Activity list:
- 1) In the article on flesh-eating bacteria, why was the Memphis man at a higher risk of infection? Answer in one to three sentences.
- 2) Update the article on flesh-eating bacteria: reproduce the passage starting at "According to authorities, a" and ending at "accidents like these.", putting "Nashville" in place of "Memphis".
- 3) Decide whether each statement agrees with the article on flesh-eating bacteria. Answer yes or no for each, and quote the words of the article that decide it.
(a) Wiygul's father began to feel sick less than 12 hours after visiting Destin beach.
(b) According to the Center for Disease Control and Prevention, most infections occur between November and April.
(c) Wiygul wants to keep people from going to the beach.

Reading passage:

I have said this once and I’ll say it again. Please be careful our there Florida, there are flesh-eating bacteria roaming around in your water. Have we learned nothing from the past injuries and deaths in the recent month?
According to authorities, a Tennessee man is the latest victim, who died due to the infectious disease over the weekend after a trip to a popular Florida beach. The Memphis man’s family stated they knew that some bacteria can infect open wounds and cuts but had no idea his compromised immune system put him at a higher risk as well. Unfortunately less than 12 hours after visiting Destin beach in Florida, Cheryl Wiygul said her father began to feel sick. When the family returned to Memphis, large black sores had developed on his back with the red bumps showing up on his arms and legs.
Wiygul’s father had a compromised immune system since he was on cancer treatment. When at the hospital the man turned septic and went into cardiac arrest. The family is now warning others with lower immune systems from getting in the water to avoid accidents like these.
Wiygul stated, “I don’t want to keep people from the beach. I love the beach, my dad loved the beach. That was his favorite place to go, but it’s not worth your life to go. So, maybe you need to reschedule if you have a big cut or just had surgery, don’t go to the beach. “
Along with Florida, the Gulf of Mexico has also seen recent dangers with flesh-eating bacteria. A fisherman scratched his arm while at the beach which resulted in surgery after doctors found bacteria in soft tissue. Several Florida residents are calling for bacteria warning signs at parks and beaches or anywhere one can find water.
Vibrio bacteria live in coastal waters and if found at higher contractions during summer months as the water temperature warms up. According to the Center for Disease Control and Prevention, 80 percent of infections occur between May and October. Usually, people get an infection when bacteria come into contact win any open wound in salty or brackish waters, or after eating undercooked or raw shellfish.

Excerpted records:
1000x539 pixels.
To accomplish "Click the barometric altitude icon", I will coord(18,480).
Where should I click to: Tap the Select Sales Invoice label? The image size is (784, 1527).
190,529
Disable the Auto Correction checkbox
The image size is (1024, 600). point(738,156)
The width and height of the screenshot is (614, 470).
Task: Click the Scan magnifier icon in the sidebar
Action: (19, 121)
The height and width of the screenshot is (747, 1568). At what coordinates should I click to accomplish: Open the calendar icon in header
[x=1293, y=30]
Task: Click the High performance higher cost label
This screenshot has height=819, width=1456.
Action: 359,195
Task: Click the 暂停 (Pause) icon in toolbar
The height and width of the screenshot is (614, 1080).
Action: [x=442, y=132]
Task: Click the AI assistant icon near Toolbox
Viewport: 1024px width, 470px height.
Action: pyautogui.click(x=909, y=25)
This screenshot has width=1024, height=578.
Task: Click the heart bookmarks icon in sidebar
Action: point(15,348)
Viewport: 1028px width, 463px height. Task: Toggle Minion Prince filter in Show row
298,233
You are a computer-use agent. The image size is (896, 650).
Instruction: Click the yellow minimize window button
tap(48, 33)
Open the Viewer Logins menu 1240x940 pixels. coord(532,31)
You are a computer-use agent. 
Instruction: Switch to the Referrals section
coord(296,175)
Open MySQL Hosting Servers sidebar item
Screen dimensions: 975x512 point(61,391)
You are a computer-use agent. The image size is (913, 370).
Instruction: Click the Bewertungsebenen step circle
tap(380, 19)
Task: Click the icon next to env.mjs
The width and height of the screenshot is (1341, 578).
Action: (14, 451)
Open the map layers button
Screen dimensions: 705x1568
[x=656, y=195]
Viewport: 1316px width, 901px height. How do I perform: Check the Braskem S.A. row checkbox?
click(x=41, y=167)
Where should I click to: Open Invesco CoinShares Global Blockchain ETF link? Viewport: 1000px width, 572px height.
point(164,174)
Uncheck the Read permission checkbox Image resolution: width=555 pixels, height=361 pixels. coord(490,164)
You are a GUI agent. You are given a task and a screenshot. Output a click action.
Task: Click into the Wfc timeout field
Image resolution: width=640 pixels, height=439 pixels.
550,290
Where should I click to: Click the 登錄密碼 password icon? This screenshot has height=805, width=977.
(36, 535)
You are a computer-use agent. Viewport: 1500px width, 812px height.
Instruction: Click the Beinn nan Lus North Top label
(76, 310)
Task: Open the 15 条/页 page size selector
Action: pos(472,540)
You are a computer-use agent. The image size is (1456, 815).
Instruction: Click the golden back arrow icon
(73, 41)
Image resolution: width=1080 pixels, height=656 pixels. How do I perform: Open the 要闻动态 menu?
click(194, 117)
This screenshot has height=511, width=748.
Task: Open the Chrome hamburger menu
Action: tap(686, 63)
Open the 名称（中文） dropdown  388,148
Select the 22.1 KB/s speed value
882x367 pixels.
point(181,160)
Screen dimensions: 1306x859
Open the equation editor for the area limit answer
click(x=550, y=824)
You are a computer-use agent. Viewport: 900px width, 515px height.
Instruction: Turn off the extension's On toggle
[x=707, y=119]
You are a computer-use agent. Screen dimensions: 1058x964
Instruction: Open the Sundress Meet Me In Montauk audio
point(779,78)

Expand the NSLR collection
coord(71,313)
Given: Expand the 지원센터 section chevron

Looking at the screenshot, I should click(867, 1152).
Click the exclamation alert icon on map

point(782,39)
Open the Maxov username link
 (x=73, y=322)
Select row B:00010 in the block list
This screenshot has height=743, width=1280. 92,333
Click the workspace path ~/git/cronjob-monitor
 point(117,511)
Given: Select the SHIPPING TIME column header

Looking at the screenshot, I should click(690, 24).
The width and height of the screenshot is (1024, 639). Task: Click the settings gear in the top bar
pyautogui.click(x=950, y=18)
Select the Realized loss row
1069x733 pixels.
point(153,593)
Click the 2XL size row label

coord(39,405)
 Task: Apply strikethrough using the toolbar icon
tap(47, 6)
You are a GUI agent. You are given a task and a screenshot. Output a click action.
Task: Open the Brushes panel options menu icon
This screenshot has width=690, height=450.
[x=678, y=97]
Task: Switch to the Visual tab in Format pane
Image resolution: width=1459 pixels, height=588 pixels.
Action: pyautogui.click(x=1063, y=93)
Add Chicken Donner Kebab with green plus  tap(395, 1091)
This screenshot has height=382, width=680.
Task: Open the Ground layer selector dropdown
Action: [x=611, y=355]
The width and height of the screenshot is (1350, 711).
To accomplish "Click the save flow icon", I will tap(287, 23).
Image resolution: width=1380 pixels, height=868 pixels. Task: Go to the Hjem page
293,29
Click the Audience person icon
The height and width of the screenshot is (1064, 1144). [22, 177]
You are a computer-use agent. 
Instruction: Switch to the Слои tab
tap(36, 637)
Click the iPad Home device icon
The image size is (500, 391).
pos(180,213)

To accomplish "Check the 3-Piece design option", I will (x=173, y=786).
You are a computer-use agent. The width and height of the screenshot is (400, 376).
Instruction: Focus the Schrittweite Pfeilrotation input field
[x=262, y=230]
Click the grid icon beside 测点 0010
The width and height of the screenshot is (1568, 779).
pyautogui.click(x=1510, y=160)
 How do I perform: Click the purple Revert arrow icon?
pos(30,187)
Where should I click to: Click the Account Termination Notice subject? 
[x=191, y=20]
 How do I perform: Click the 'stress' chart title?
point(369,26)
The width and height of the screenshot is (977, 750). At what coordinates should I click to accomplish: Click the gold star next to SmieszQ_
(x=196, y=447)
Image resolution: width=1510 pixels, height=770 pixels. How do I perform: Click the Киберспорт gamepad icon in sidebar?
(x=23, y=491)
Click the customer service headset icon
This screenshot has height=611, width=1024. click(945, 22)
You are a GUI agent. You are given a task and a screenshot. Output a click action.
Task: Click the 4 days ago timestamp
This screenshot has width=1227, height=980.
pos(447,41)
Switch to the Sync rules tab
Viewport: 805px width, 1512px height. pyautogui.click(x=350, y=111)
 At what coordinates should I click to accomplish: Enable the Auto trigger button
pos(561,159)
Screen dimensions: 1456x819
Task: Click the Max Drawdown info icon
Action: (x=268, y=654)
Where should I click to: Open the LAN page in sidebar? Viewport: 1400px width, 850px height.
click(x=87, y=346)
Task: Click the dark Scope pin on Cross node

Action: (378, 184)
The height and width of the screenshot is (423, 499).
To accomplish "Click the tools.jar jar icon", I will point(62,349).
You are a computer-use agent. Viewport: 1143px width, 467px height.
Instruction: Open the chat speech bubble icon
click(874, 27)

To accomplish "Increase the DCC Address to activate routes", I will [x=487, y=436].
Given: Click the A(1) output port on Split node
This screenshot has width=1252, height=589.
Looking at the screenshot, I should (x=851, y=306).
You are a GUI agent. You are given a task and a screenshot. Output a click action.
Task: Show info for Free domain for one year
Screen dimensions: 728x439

Responses per task:
- 1) He had a compromised immune system because he was on cancer treatment. His family knew some bacteria can infect open wounds and cuts, but they had no idea that his weakened immune system also put him at higher risk.

- 2)
According to authorities, a Tennessee man is the latest victim, who died due to the infectious disease over the weekend after a trip to a popular Florida beach. The Nashville man’s family stated they knew that some bacteria can infect open wounds and cuts but had no idea his compromised immune system put him at a higher risk as well. Unfortunately less than 12 hours after visiting Destin beach in Florida, Cheryl Wiygul said her father began to feel sick. When the family returned to Nashville, large black sores had developed on his back with the red bumps showing up on his arms and legs.
Wiygul’s father had a compromised immune system since he was on cancer treatment. When at the hospital the man turned septic and went into cardiac arrest. The family is now warning others with lower immune systems from getting in the water to avoid accidents like these.

- 3)
(a) Yes: "Unfortunately less than 12 hours after visiting Destin beach in Florida, Cheryl Wiygul said her father began to feel sick."
(b) No: "80 percent of infections occur between May and October."
(c) No: "I don’t want to keep people from the beach."